Collected data entries
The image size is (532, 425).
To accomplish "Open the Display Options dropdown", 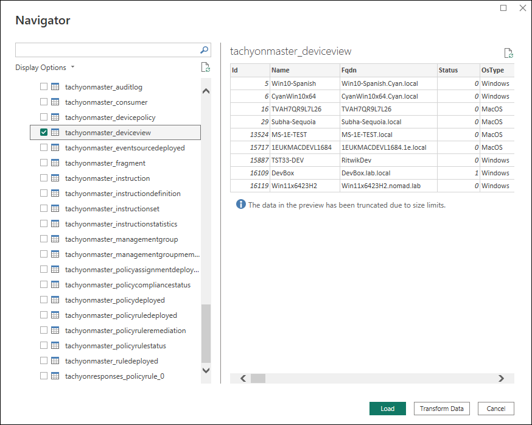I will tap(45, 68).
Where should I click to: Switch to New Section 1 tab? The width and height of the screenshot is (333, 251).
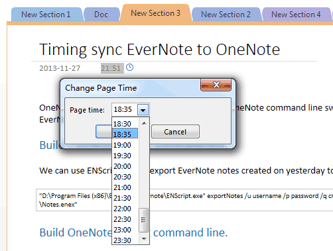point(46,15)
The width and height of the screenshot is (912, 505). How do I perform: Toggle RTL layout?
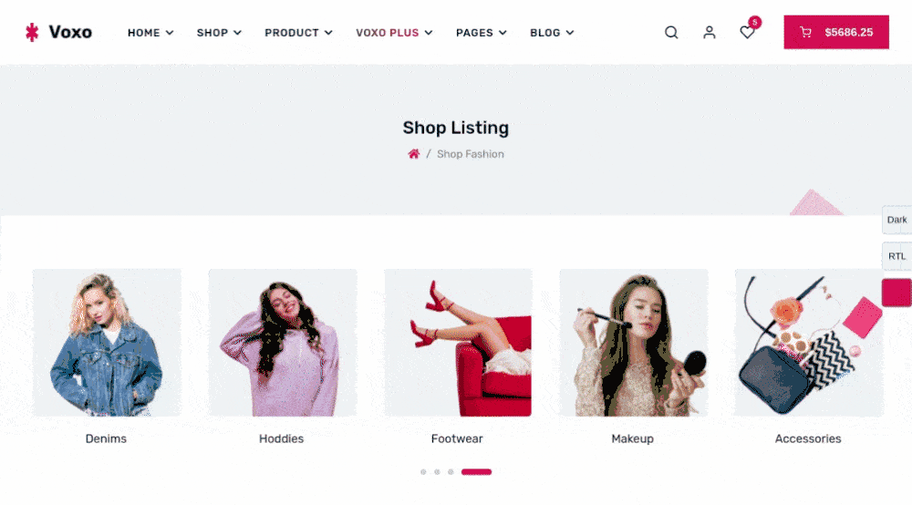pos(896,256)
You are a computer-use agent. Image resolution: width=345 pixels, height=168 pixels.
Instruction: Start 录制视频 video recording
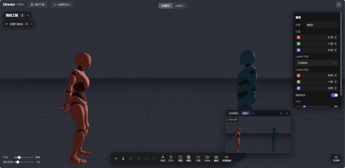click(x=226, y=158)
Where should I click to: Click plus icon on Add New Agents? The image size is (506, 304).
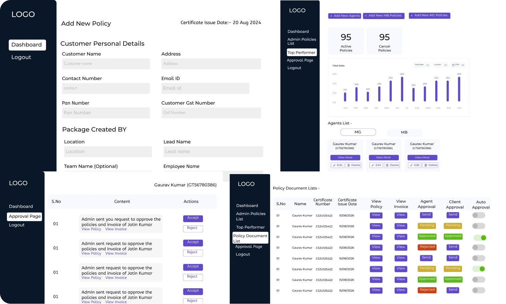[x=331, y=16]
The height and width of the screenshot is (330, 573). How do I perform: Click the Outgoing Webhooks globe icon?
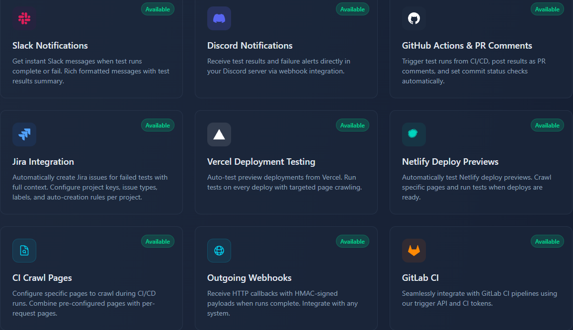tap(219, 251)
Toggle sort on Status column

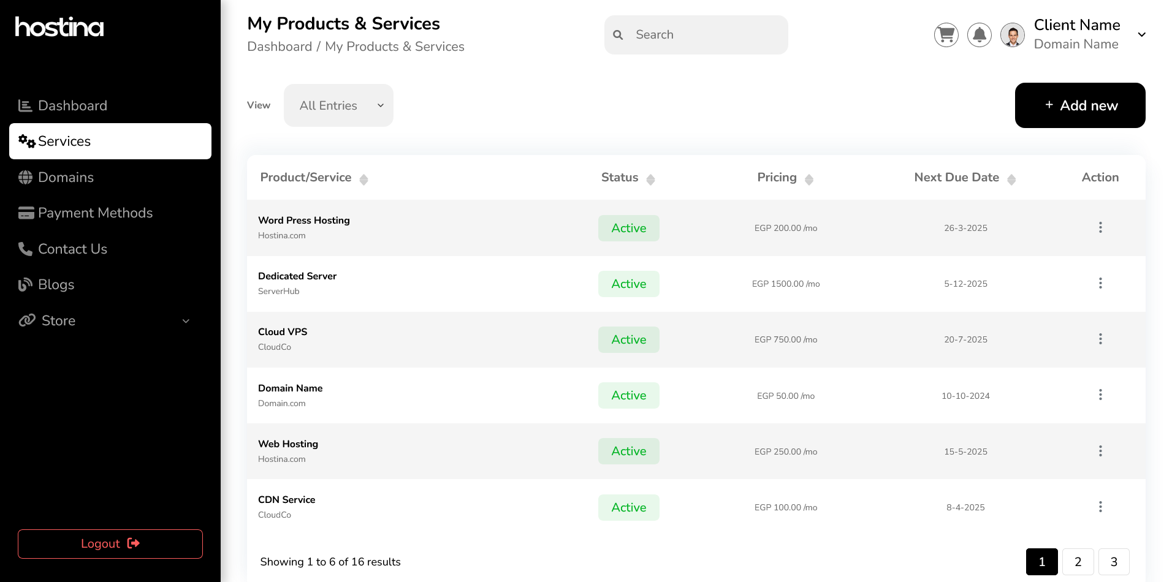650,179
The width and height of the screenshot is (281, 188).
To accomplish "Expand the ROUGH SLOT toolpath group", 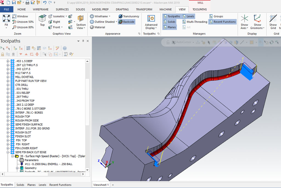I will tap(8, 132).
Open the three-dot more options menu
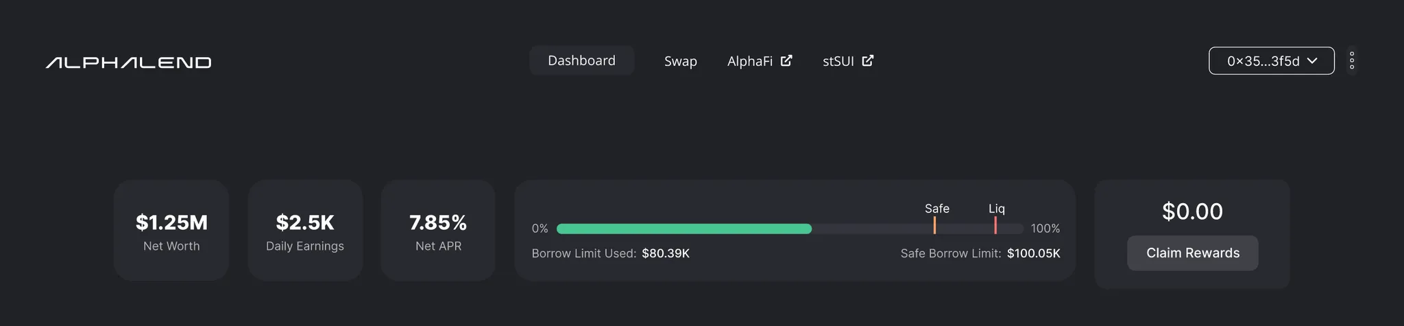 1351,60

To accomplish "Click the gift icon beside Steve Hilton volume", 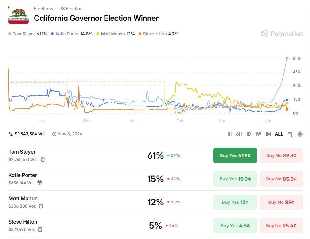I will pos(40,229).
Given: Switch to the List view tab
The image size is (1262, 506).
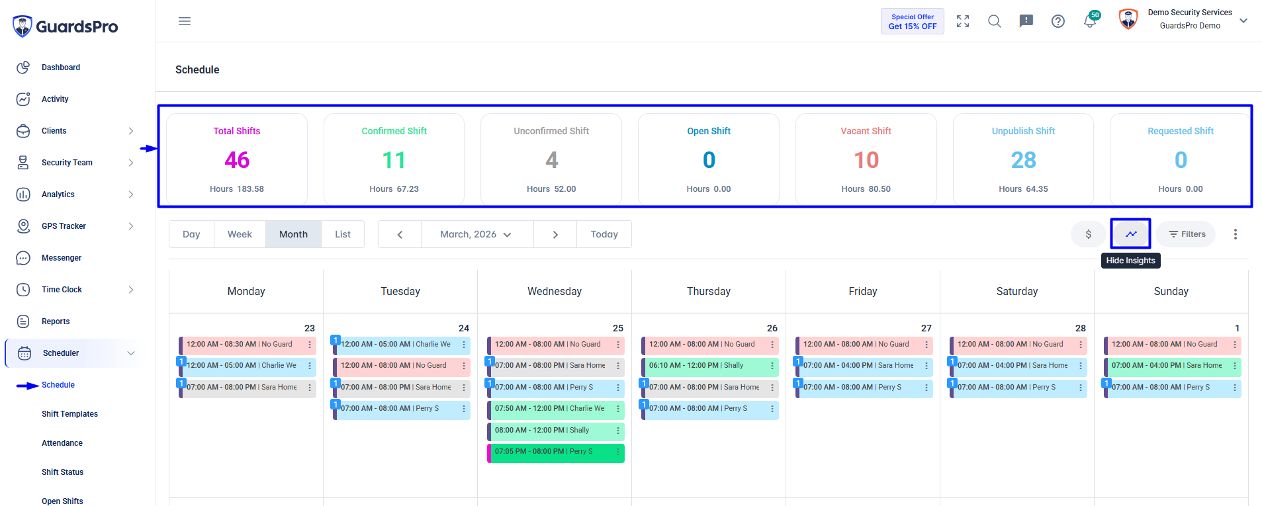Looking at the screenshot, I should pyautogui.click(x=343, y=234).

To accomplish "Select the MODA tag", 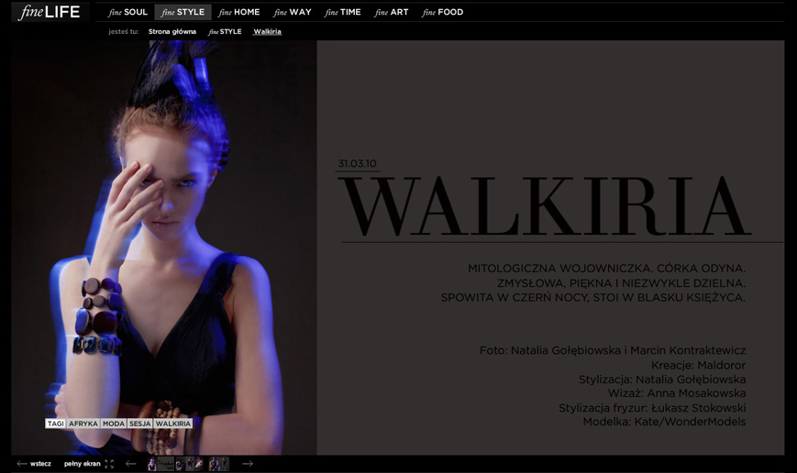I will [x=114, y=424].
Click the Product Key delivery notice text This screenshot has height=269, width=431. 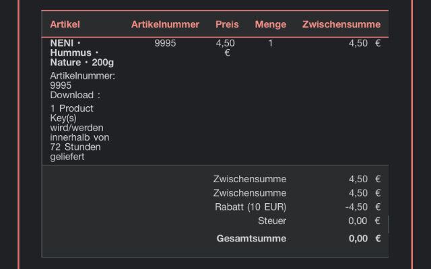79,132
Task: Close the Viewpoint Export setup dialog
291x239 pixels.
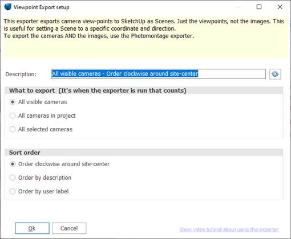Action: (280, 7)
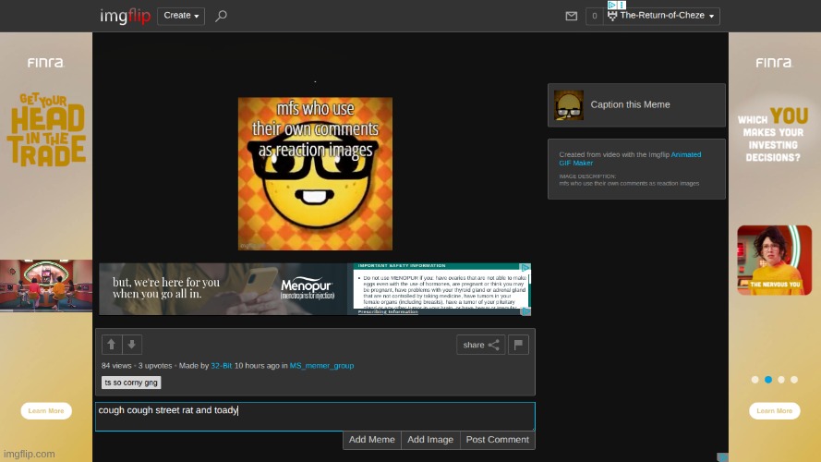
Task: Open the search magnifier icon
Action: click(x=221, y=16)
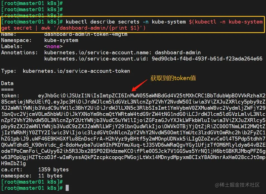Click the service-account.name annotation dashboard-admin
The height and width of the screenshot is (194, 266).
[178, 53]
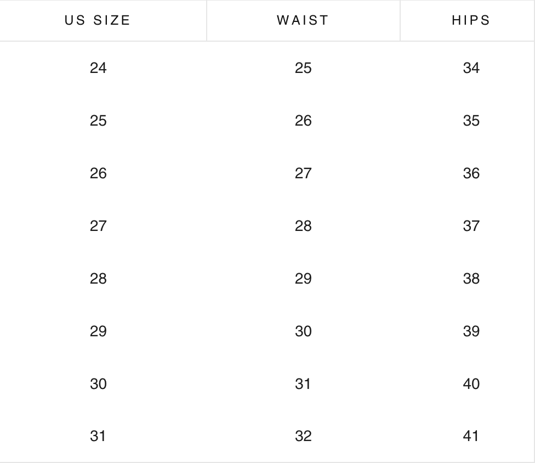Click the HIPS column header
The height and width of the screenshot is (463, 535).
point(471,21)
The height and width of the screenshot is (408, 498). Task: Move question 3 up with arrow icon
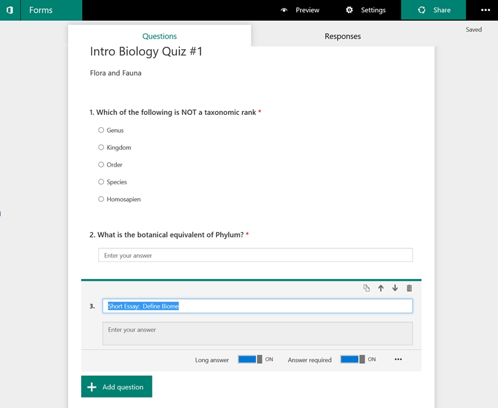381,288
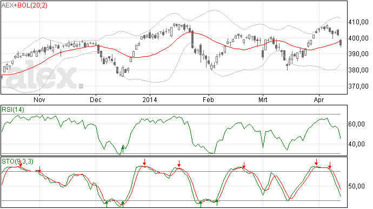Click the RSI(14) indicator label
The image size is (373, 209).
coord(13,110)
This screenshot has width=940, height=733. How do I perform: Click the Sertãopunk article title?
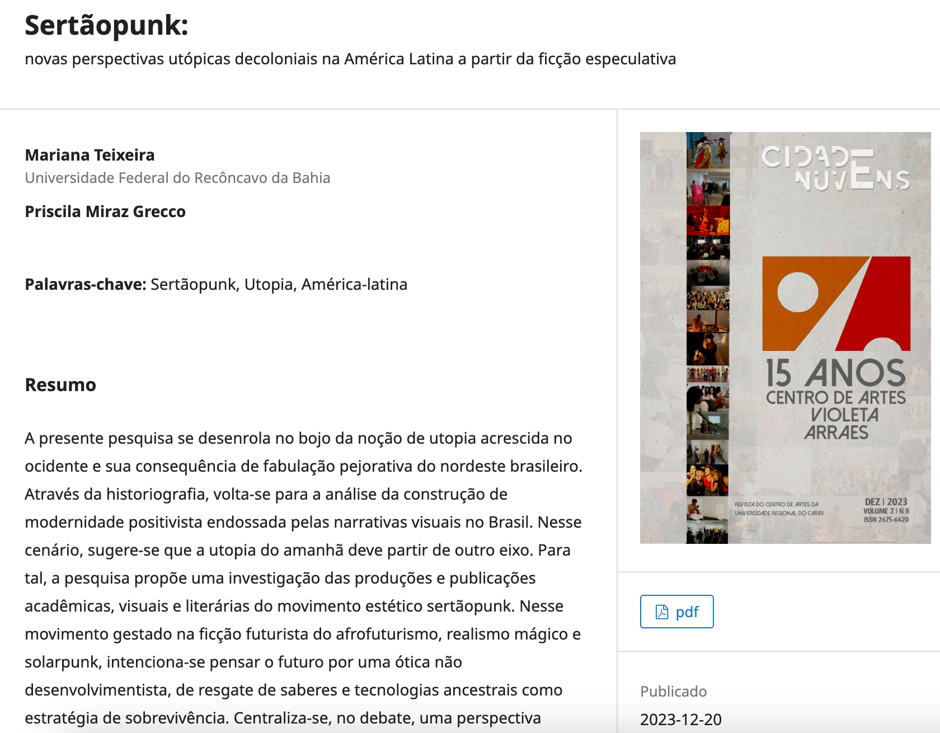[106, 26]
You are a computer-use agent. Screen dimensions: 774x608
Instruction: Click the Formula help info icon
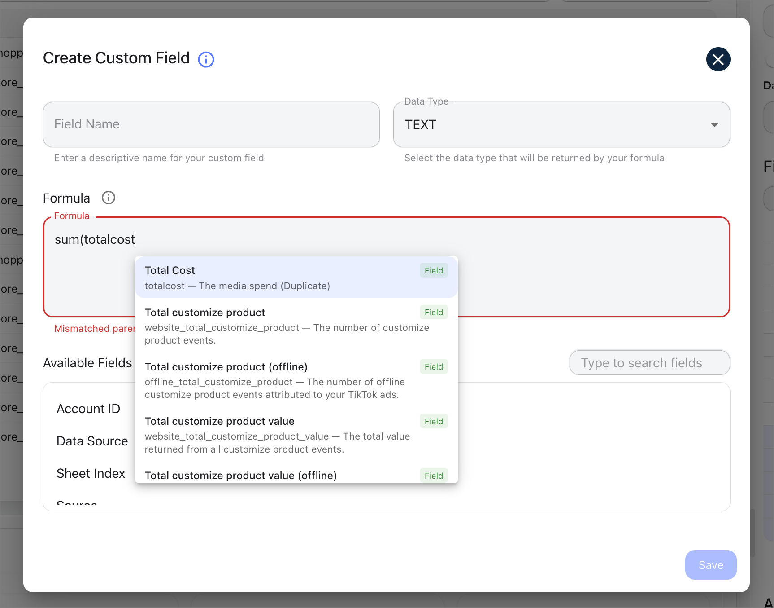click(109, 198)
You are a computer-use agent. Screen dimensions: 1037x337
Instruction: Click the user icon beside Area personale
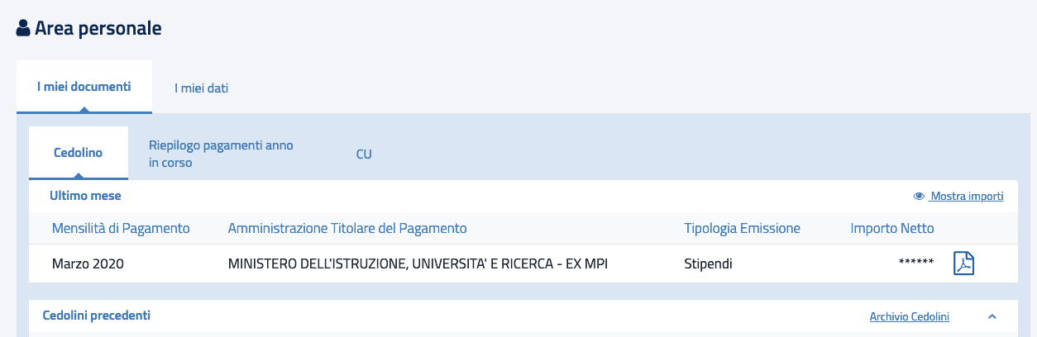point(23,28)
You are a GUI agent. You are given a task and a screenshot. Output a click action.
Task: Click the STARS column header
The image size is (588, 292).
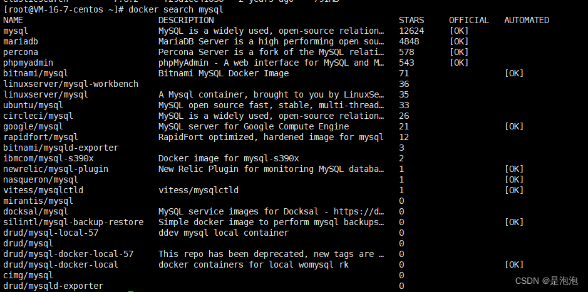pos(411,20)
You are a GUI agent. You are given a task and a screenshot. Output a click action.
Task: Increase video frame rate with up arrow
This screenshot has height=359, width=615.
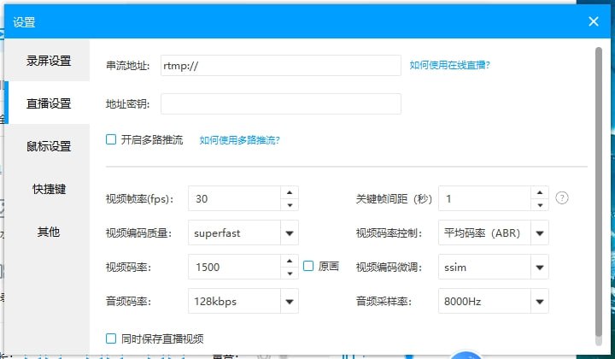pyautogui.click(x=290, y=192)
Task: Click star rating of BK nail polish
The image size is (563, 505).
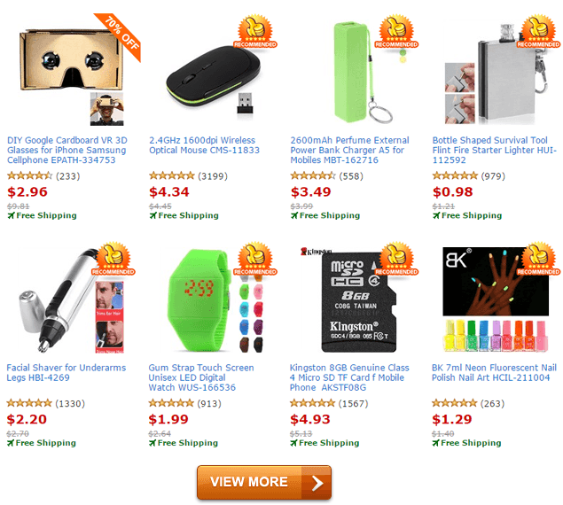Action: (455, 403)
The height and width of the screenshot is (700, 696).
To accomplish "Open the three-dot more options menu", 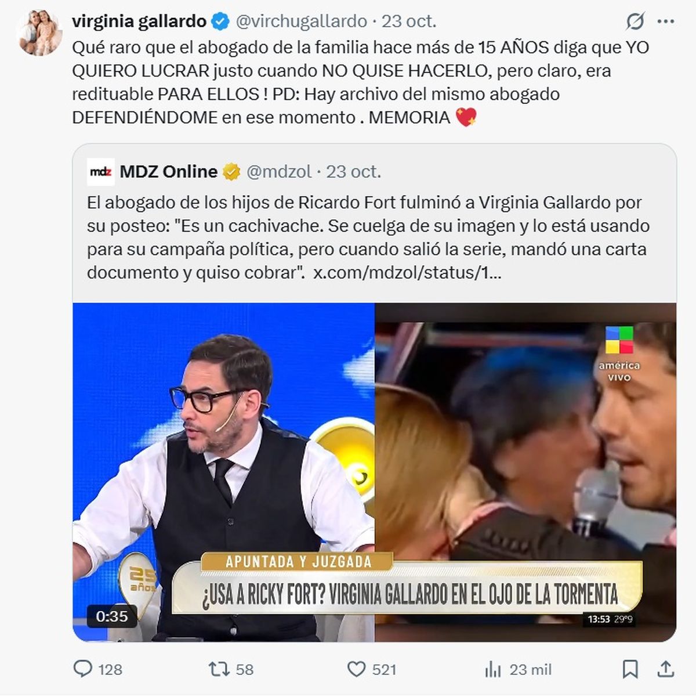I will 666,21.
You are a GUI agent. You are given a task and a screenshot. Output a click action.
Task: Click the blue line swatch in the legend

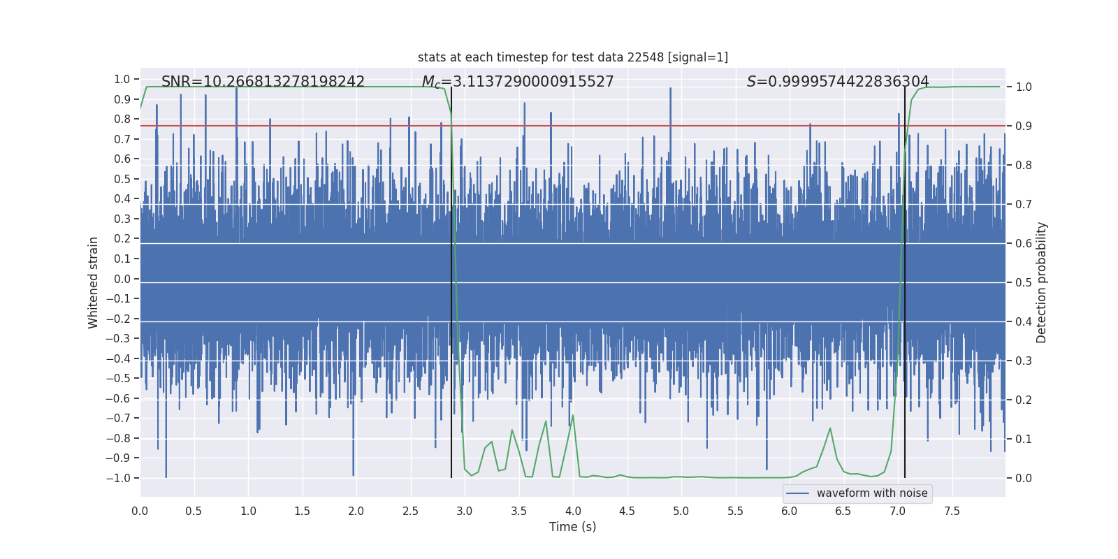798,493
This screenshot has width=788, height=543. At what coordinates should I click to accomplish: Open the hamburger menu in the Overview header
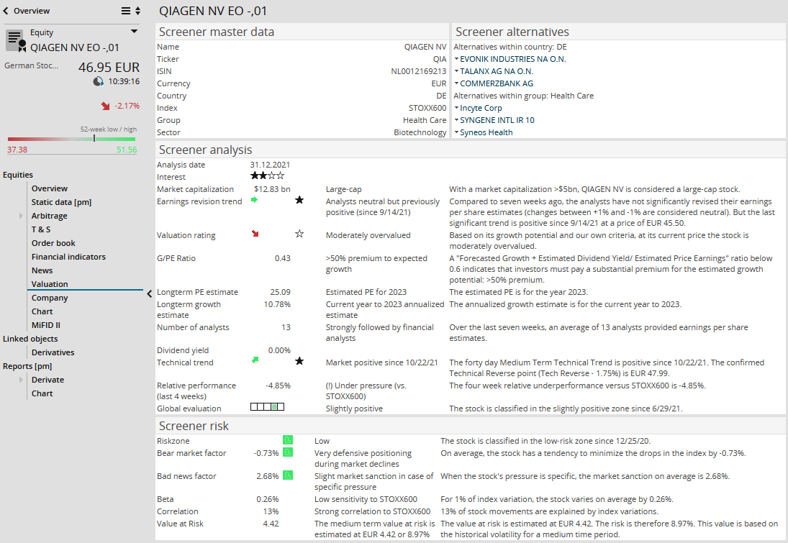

• [Task]: Copy out each line of the records where the string "dimensions" appears.

• [Exercise response]:
You are a computer-use agent. Screen dimensions: 774x608
You are a computer-use agent. Screen dimensions: 1037x337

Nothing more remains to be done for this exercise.